お母さんからすると、電球の交換やバスの乗り方がわからないなどなど、
小さなことでも夫は甘えられる相手。
夫は夫で、お母さんには歯に衣着せず、何でも話せるようです。
「テツ、本当にありがとうね」と夫に感謝され、
私もうれしくなりましたが、
実は私にとってもお母さんの移住はありがたいのです。
お母さんはひと言で言うと、『ドラえもん』に出てくる、
のび太のお婆ちゃんのようなやさしい人。
人の言ったことを否定せずにやさしく受け入れてくれるので、
一緒にいると心が安らぐのです。
そういえば以前、ある占い師さんにこんなことを言われました。
「あなたにはお母さんがふたりいるね。
義理のお母さん、あなたにとって大切な人でしょ」と。
わが家のお気に入りのお店〈Spicedog〉にて、お互いのカレーを味見するの図。下田はレストランもたくさんあるので、お母さんもちょっとした気分転換ができていいようです。
娘の様子にも変化がありました。
おばあちゃんがいてくれるという安心感があるようで、
私の出張もさほど嫌がらなくなりました。
「ママ、東京行ってきていいよ」と言われたときには
何だか寂しさを感じましたが、ま、本当にありがたいことです。
お母さんの家から買い物に行くには、バスに乗る必要があります。それもなかなか面倒なので、週に何度か一緒にスーパーへ出かけます。そのたびに孫にお菓子屋や本を買ってくれるおばあちゃん。いつもすみません……。
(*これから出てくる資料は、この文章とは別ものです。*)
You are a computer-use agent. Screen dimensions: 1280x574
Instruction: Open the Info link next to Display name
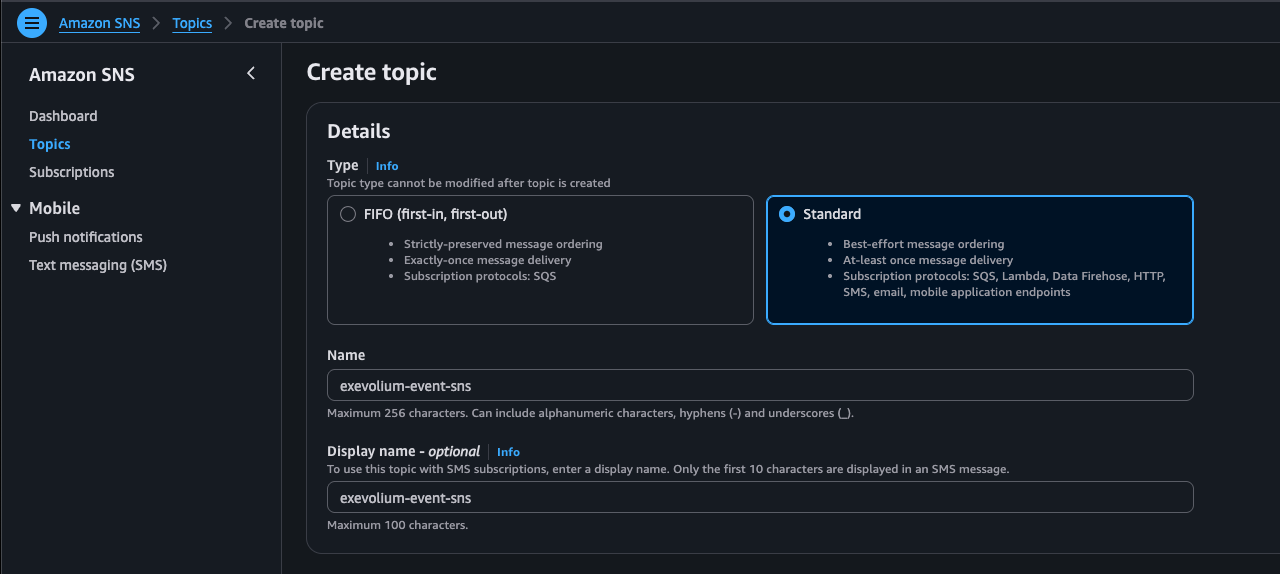(508, 452)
おばあちゃんと庭でおにぎりを頬張る娘。「この鳥の鳴き声は、テープかなんか流してるの?」と本気で聞いてくるお母さん。東京にいるときは、鳥の声なんてまったく聞こえなかったのだそう。
お母さんにあらためて聞いてみました。
下田に住み始めてどうですか?
「本当によかった~」
どんなところが?
「やっぱり、こうしてみんなと一緒にいられて幸せだよ~。
みんなが近くにいるから安心なのか、
こっちに来てから体の調子もすごくいいね。
新宿にいるときは近くのスーパー行くのもしんどいくらい、
あっちこっち痛かったんだよね。病院もしょっちゅう行ってたし。
こっち来てからまだ病院も行ってないしね、
空気がいいから喉のつまりもなくなったみたい」
すこぶる調子のよさそうなお母さん、82歳。
大きな決断だったんだっけ? というくらいに、
身軽に、スムーズに移住を成し遂げてしまったのです。
「あと2、3年くらいは元気でいようかな? って思ってたけどね、
せっかく下田に来たんだから5年くらいは頑張ろうかな?」だそう。
今年からわが家が始めた田んぼに興味津々のお母さん。この日は、米づくりをサポートしてくれている〈南伊豆米店〉の方たちとご対面。こうして家族ぐるみのつき合いができるのは、地方ならではのよさだと感じます。
私たちが下田に移住していなかったら、
あのまま東京でお互い離れて生活していました。
会うのはきっと月に数回くらい。
それが、いまはお互いの家を毎日行き来しています。
それも、ずっと前からそうだったかのように、
ごく自然なのだから不思議なものです。
お母さんが決断していなければ始まらなかったこの暮らし。
えい! と決断することで、何歳になっても、
こうして新しい暮らしを始めることができます。
そしていま、家族全員がその暮らしを心地よいと感じています。
この先またどんな展開になるか、いまはまだわかりません。
ただ、いま過ごしているこの時間は、みんなにとって宝物となります。
日本海を見ながら育ち、新宿という都会で暮らし、
そして伊豆半島の下田へようこそ!
ありがとう、おばあちゃん。
夕食を済ませたあと、今回の記事をお母さんに読んでもらいました。
じっと静かに読みふけるお母さん。
そのうちに「ずる、ずる」と鼻をすすり出し、あれ、泣いてる……。
「ほんとうに、ふたりのおかげだよね、ほんとうにありがとうね」
こちらこそだよ、お母さん。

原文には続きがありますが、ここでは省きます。